Segment Start: Task input
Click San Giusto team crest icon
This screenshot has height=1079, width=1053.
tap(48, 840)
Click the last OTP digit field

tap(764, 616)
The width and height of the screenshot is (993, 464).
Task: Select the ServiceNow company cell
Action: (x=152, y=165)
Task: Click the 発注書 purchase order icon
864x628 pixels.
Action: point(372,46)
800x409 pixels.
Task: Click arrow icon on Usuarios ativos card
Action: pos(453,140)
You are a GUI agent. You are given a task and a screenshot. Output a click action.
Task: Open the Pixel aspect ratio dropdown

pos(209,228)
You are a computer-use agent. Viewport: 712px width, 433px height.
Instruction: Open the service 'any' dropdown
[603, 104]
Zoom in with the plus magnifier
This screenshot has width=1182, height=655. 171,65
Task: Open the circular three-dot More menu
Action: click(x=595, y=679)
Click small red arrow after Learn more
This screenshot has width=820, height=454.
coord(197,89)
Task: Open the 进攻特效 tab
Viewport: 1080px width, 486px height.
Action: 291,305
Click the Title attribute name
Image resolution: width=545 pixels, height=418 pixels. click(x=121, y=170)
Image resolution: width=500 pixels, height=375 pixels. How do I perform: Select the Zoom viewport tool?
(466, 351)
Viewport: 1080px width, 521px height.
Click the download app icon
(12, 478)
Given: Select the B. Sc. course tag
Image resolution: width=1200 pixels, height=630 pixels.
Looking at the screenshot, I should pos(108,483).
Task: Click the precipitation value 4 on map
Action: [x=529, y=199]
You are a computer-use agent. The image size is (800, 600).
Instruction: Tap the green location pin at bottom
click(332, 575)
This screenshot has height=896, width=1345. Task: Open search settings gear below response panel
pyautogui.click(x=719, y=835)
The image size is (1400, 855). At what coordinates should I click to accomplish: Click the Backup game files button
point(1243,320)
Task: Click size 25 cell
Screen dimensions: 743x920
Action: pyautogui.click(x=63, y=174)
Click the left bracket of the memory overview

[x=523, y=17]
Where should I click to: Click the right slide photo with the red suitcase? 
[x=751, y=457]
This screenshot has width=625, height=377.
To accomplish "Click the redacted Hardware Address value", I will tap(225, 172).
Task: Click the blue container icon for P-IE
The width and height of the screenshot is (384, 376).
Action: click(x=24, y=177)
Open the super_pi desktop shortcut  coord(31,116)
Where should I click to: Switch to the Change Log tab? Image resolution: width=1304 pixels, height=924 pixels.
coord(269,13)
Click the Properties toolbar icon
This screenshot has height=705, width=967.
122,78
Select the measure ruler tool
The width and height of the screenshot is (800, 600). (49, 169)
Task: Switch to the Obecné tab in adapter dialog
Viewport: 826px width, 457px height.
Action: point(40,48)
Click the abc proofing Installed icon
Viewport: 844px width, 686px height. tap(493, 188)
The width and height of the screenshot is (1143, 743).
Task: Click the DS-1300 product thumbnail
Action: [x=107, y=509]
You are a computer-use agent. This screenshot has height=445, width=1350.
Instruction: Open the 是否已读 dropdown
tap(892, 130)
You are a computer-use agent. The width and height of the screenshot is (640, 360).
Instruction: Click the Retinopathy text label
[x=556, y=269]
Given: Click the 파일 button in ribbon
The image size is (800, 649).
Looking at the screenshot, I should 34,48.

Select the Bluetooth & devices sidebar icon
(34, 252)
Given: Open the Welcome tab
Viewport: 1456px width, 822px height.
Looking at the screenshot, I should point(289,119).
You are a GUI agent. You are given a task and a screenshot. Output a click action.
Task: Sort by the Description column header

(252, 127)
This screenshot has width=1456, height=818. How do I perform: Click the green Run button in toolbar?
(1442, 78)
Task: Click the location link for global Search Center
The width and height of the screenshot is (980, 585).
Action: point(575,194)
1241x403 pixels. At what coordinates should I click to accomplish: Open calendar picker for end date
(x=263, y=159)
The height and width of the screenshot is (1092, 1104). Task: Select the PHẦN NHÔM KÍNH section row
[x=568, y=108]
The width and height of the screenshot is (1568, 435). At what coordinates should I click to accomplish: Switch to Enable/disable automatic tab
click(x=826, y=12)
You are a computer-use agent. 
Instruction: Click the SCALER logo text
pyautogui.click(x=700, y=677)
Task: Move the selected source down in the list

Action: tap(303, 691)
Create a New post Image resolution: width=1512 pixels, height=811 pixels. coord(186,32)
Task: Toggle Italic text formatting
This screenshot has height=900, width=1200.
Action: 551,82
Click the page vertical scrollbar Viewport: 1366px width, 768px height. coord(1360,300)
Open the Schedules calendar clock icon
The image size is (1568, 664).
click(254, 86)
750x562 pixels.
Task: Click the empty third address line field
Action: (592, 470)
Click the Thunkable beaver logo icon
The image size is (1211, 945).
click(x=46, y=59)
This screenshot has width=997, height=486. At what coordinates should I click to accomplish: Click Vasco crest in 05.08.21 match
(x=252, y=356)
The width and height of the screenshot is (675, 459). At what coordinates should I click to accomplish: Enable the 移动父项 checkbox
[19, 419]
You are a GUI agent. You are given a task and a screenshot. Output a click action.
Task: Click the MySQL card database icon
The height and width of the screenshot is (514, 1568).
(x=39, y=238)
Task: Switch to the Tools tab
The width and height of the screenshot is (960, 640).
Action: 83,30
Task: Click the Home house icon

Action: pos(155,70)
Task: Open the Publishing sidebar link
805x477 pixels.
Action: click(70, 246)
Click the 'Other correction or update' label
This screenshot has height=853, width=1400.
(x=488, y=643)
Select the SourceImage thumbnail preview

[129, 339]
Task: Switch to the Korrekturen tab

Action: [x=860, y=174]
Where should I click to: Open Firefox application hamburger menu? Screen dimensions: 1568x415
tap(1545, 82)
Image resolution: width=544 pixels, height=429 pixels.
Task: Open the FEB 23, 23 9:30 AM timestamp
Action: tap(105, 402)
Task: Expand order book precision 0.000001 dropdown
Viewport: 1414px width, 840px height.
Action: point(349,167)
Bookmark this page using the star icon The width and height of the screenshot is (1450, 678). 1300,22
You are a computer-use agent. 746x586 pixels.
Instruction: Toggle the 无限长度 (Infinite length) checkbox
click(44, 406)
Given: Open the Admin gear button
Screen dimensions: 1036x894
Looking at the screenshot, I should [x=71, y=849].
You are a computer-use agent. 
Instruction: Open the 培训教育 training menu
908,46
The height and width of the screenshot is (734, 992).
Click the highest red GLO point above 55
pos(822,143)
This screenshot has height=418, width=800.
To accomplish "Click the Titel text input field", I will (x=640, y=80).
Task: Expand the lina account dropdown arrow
Segment End: Task input
Show every line from the entries that includes the word "link".

Solution:
Task: Click the location link for global Search Center
Task: Open the Publishing sidebar link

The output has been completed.